** Task prompt **
The answer is to be the full listing, unchanged in every line.

** Information supplied **
:::::

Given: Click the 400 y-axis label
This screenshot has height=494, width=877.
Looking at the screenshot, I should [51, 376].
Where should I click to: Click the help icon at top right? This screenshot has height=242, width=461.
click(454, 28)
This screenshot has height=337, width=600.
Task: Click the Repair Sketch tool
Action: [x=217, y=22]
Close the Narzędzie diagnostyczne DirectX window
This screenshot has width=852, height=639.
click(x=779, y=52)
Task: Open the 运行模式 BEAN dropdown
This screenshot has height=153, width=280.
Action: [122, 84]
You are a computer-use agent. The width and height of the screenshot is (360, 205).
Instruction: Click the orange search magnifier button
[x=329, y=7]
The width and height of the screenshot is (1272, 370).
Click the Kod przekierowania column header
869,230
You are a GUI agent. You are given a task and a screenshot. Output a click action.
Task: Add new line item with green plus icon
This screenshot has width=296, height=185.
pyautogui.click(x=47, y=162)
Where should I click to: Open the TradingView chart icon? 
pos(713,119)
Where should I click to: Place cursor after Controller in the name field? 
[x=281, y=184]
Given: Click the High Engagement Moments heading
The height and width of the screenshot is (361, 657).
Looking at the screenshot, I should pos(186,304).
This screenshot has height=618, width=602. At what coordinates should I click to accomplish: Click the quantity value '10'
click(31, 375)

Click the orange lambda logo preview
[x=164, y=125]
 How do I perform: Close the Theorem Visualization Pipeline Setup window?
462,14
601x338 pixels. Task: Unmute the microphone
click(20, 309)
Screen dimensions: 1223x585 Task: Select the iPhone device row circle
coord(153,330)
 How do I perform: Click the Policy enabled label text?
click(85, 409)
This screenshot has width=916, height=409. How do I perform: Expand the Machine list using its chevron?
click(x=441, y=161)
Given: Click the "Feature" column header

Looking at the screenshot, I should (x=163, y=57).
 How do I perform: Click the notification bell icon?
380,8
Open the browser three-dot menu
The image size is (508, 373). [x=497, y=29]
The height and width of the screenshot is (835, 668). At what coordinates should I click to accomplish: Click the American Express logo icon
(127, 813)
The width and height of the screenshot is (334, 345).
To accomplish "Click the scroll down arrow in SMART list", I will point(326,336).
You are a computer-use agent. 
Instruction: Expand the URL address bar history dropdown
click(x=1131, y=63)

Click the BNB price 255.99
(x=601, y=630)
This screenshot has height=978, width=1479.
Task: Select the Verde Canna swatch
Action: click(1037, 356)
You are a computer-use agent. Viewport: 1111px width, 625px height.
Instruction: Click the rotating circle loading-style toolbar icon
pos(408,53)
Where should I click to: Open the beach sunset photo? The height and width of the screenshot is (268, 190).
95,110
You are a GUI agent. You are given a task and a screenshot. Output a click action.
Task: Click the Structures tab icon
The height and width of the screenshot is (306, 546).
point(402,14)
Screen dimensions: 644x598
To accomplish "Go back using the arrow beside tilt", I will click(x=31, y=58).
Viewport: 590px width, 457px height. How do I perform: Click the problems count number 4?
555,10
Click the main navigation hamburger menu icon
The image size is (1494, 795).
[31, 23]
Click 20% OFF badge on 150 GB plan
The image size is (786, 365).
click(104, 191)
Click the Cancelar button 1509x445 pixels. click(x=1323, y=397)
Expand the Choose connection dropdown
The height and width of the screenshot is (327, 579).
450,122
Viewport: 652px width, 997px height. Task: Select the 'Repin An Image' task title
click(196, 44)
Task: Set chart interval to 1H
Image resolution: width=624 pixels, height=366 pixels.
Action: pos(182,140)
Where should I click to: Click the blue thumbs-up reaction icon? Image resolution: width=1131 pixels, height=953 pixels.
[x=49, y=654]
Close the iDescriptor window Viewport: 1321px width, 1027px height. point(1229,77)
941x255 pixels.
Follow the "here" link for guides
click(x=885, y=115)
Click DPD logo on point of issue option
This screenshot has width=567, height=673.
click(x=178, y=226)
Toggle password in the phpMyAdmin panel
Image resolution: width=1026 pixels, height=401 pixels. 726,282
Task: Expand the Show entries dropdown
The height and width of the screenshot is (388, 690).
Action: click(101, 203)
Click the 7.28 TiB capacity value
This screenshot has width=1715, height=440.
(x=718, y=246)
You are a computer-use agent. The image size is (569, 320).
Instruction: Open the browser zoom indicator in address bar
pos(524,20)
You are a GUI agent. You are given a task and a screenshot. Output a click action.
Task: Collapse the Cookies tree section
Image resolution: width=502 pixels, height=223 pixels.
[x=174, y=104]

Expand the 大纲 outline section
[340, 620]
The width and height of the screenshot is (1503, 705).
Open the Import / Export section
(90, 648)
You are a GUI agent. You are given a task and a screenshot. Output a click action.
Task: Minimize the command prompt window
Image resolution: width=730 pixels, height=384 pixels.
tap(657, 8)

:::::

** Output **
Given: Click the 400 y-axis label
This screenshot has height=494, width=877.
Looking at the screenshot, I should [51, 376].
Where should I click to: Click the help icon at top right? This screenshot has height=242, width=461.
click(454, 28)
This screenshot has height=337, width=600.
Task: Click the Repair Sketch tool
Action: [x=217, y=22]
Close the Narzędzie diagnostyczne DirectX window
This screenshot has width=852, height=639.
click(x=779, y=52)
Task: Open the 运行模式 BEAN dropdown
This screenshot has height=153, width=280.
Action: [122, 84]
You are a computer-use agent. The width and height of the screenshot is (360, 205).
Instruction: Click the orange search magnifier button
[x=329, y=7]
The width and height of the screenshot is (1272, 370).
Click the Kod przekierowania column header
869,230
You are a GUI agent. You are given a task and a screenshot. Output a click action.
Task: Add new line item with green plus icon
This screenshot has width=296, height=185.
pyautogui.click(x=47, y=162)
Where should I click to: Open the TradingView chart icon? 
pos(713,119)
Where should I click to: Place cursor after Controller in the name field? 
[x=281, y=184]
Given: Click the High Engagement Moments heading
The height and width of the screenshot is (361, 657).
Looking at the screenshot, I should pos(186,304).
This screenshot has height=618, width=602. At what coordinates should I click to accomplish: Click the quantity value '10'
click(31, 375)

Click the orange lambda logo preview
[x=164, y=125]
 How do I perform: Close the Theorem Visualization Pipeline Setup window?
462,14
601x338 pixels. Task: Unmute the microphone
click(20, 309)
Screen dimensions: 1223x585 Task: Select the iPhone device row circle
coord(153,330)
 How do I perform: Click the Policy enabled label text?
click(85, 409)
This screenshot has width=916, height=409. How do I perform: Expand the Machine list using its chevron?
click(x=441, y=161)
Given: Click the "Feature" column header

Looking at the screenshot, I should (x=163, y=57).
 How do I perform: Click the notification bell icon?
380,8
Open the browser three-dot menu
The image size is (508, 373). [x=497, y=29]
The height and width of the screenshot is (835, 668). At what coordinates should I click to accomplish: Click the American Express logo icon
(127, 813)
The width and height of the screenshot is (334, 345).
To accomplish "Click the scroll down arrow in SMART list", I will point(326,336).
You are a computer-use agent. 
Instruction: Expand the URL address bar history dropdown
click(x=1131, y=63)

Click the BNB price 255.99
(x=601, y=630)
This screenshot has height=978, width=1479.
Task: Select the Verde Canna swatch
Action: click(1037, 356)
You are a computer-use agent. Viewport: 1111px width, 625px height.
Instruction: Click the rotating circle loading-style toolbar icon
pos(408,53)
Where should I click to: Open the beach sunset photo? The height and width of the screenshot is (268, 190).
95,110
You are a GUI agent. You are given a task and a screenshot. Output a click action.
Task: Click the Structures tab icon
The height and width of the screenshot is (306, 546).
point(402,14)
Screen dimensions: 644x598
To accomplish "Go back using the arrow beside tilt", I will click(x=31, y=58).
Viewport: 590px width, 457px height. How do I perform: Click the problems count number 4?
555,10
Click the main navigation hamburger menu icon
The image size is (1494, 795).
[31, 23]
Click 20% OFF badge on 150 GB plan
The image size is (786, 365).
click(104, 191)
Click the Cancelar button 1509x445 pixels. click(x=1323, y=397)
Expand the Choose connection dropdown
The height and width of the screenshot is (327, 579).
450,122
Viewport: 652px width, 997px height. Task: Select the 'Repin An Image' task title
click(196, 44)
Task: Set chart interval to 1H
Image resolution: width=624 pixels, height=366 pixels.
Action: pos(182,140)
Where should I click to: Click the blue thumbs-up reaction icon? Image resolution: width=1131 pixels, height=953 pixels.
[x=49, y=654]
Close the iDescriptor window Viewport: 1321px width, 1027px height. point(1229,77)
941x255 pixels.
Follow the "here" link for guides
click(x=885, y=115)
Click DPD logo on point of issue option
This screenshot has width=567, height=673.
click(x=178, y=226)
Toggle password in the phpMyAdmin panel
Image resolution: width=1026 pixels, height=401 pixels. 726,282
Task: Expand the Show entries dropdown
The height and width of the screenshot is (388, 690).
Action: click(101, 203)
Click the 7.28 TiB capacity value
This screenshot has width=1715, height=440.
(x=718, y=246)
You are a computer-use agent. The image size is (569, 320).
Instruction: Open the browser zoom indicator in address bar
pos(524,20)
You are a GUI agent. You are given a task and a screenshot. Output a click action.
Task: Collapse the Cookies tree section
Image resolution: width=502 pixels, height=223 pixels.
[x=174, y=104]

Expand the 大纲 outline section
[340, 620]
The width and height of the screenshot is (1503, 705).
Open the Import / Export section
(90, 648)
You are a GUI agent. You are given a task and a screenshot. Output a click action.
Task: Minimize the command prompt window
Image resolution: width=730 pixels, height=384 pixels.
tap(657, 8)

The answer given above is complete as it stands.